The Mercedes-Benz eActros LongHaul battery-powered long-haul truck will be in the same vehicle class as the GenH2 truck. Its features will be largely identical to those of the series-produced GenH2 Truck or a conventional diesel truck. The comparatively short range of the eActros LongHaul on one battery charge is offset by its high energy efficiency, as battery electric drive has the highest efficiency among alternative drive systems. This offers transport companies significant advantages in the application scenarios envisaged for the eActros LongHaul due to its low energy costs. Many of the long-haul applications in the practical operations of transport companies do not require a range greater than the approximately 500 kilometers that the eActros LongHaul will be able to cover on one charge. In addition, legal requirements regarding truck drivers’ driving times limit the need for longer ranges, depending on the case. In the EU, for example, truck drivers have to take a break of at least 45 minutes at the latest after 4.5 hours of driving. During this time, thanks to the latest charging technology, the battery can be charged with a large proportion of the energy needed for the ongoing journey. The eActros LongHaul will therefore be the right choice for transport companies for regular use on plannable routes and with the appropriate distances and charging possibilities.

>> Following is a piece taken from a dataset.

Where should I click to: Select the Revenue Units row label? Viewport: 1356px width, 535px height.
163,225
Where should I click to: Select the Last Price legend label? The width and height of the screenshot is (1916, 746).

With its market launch in the middle of the decade, the eActros LongHaul will be available some time before the GenH2 Truck. The required infrastructure can also be set up sooner – and at comparatively low cost – by the transport companies themselves for charging at their depots. This so-called depot charging is the most important step for the use of the eActros LongHaul, and means that the first areas of application can already be covered.